Wartmann's term of office saw the extension to Karl Moser's design in 1925, enlarging the Kunsthaus' exhibition space. He championed Félix Vallotton, to whom he dedicated exhibitions in 1928 and 1938. He also purchased several works by the artist. In 1929 he showed current artistic trends of surrealism in the exhibition Abstract and Surrealist Painting and Sculpture. Wartmann dedicated the first comprehensive retrospective outside France to Pablo Picasso in 1932.

In 1933 he put on exhibitions with works by Fernand Léger and Juan Gris. Wartmann was a member of the Federal Art Commission from 1939 to 1944. In 1949, shortly before the end of his term, he integrated Leopold Ružička's art collection into the Kunsthaus Zürich, adding 17th-century Dutch works to the collection.

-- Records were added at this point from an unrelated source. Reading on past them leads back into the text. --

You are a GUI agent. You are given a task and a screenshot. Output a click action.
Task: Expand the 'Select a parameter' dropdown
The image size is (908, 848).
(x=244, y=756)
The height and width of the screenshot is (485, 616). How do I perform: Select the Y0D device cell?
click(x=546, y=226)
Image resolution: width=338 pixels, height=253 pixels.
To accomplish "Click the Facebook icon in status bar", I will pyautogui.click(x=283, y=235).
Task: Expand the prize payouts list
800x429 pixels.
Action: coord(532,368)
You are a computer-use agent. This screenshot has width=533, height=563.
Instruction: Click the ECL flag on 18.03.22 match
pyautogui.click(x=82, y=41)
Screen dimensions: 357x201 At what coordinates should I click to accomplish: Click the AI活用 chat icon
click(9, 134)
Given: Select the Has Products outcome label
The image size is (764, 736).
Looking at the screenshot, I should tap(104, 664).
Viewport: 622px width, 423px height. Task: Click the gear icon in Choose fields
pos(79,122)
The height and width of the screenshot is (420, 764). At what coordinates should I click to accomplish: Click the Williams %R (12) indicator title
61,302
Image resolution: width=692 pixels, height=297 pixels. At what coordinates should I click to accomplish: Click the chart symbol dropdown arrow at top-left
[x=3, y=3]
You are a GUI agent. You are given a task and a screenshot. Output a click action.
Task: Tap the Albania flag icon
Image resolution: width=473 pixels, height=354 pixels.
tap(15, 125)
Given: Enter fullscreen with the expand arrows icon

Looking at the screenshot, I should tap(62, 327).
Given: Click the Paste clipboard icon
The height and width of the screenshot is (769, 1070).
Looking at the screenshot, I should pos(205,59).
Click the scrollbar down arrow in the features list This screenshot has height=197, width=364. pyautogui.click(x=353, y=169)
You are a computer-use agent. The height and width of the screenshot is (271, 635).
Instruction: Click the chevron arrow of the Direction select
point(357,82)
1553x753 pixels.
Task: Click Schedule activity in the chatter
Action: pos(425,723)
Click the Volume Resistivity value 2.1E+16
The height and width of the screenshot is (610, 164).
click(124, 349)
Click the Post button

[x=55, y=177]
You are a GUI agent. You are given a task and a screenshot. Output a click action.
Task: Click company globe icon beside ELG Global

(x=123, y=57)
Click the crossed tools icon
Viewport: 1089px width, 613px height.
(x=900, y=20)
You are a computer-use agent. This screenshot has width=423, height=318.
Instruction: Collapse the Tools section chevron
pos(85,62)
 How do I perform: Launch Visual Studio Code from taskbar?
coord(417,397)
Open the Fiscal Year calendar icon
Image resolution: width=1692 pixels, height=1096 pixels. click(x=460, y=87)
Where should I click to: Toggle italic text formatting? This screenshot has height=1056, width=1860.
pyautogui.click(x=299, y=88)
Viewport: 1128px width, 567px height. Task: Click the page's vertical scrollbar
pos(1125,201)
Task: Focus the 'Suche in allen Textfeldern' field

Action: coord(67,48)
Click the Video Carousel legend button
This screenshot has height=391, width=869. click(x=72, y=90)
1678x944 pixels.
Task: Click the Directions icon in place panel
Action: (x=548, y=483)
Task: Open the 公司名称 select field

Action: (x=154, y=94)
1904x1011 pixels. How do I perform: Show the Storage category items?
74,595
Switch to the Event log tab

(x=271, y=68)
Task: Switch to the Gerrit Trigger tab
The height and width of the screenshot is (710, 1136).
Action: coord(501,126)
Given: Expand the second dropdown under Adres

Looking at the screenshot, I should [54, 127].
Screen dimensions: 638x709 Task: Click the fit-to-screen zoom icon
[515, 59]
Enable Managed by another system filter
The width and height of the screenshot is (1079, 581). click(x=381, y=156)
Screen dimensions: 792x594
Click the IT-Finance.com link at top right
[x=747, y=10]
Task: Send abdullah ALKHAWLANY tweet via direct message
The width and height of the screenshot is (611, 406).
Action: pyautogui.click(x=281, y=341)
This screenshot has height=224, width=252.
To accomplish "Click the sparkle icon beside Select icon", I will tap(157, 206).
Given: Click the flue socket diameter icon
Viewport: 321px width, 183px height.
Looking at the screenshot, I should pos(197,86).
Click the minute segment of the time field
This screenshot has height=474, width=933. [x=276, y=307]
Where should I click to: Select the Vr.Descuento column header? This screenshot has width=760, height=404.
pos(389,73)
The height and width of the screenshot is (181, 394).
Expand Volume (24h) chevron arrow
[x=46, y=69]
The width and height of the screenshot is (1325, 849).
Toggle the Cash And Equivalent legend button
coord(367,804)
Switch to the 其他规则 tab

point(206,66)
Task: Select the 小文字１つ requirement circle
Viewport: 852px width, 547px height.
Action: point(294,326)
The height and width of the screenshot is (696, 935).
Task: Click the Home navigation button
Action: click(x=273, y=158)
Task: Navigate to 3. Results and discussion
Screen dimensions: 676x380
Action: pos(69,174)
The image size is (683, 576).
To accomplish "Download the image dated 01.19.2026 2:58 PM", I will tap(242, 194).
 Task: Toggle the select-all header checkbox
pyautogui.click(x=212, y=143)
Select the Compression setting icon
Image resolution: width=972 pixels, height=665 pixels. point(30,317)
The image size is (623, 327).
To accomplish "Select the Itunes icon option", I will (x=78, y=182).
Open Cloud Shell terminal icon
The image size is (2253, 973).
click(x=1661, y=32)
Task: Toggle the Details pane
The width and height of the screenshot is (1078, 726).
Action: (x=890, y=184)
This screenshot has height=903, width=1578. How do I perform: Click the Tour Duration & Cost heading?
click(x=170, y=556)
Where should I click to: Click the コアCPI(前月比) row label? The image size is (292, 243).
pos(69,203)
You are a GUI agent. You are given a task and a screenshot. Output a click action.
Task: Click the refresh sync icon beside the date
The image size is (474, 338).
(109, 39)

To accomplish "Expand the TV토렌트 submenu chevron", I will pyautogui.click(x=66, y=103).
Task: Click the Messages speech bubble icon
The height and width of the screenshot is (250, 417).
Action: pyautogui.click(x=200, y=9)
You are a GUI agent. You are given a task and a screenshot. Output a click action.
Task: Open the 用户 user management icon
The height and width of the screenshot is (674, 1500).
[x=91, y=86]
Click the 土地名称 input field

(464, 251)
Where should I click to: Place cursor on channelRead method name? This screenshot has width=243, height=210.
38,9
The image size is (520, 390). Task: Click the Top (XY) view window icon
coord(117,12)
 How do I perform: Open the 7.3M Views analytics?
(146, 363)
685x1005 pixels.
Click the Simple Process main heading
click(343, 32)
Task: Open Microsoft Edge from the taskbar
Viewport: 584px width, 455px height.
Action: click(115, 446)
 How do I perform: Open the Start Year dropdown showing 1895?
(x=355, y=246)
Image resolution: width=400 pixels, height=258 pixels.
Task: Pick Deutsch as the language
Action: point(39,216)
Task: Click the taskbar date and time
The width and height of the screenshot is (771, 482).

His writings include numerous essays on art history, most of which he published in the monthly journal Das Kunsthaus, which he edited. In 1950 René Wehrli, who had already been his assistant since 1943, succeeded him as director.

Wartmann was married to Anna Hedwig Ruch (1900–1980) and had two daughters. He died in Zurich in 1970.

== Literature ==

- Walter Kern: Zum Rücktritt von Direktor Dr. Wilhelm Wartmann. In: Schweizer Monatsschrift für Architektur, Kunst und künstlerisches Gewerbe, Nr. 37, Bund Schweizer Architekten, Winterthur 1950.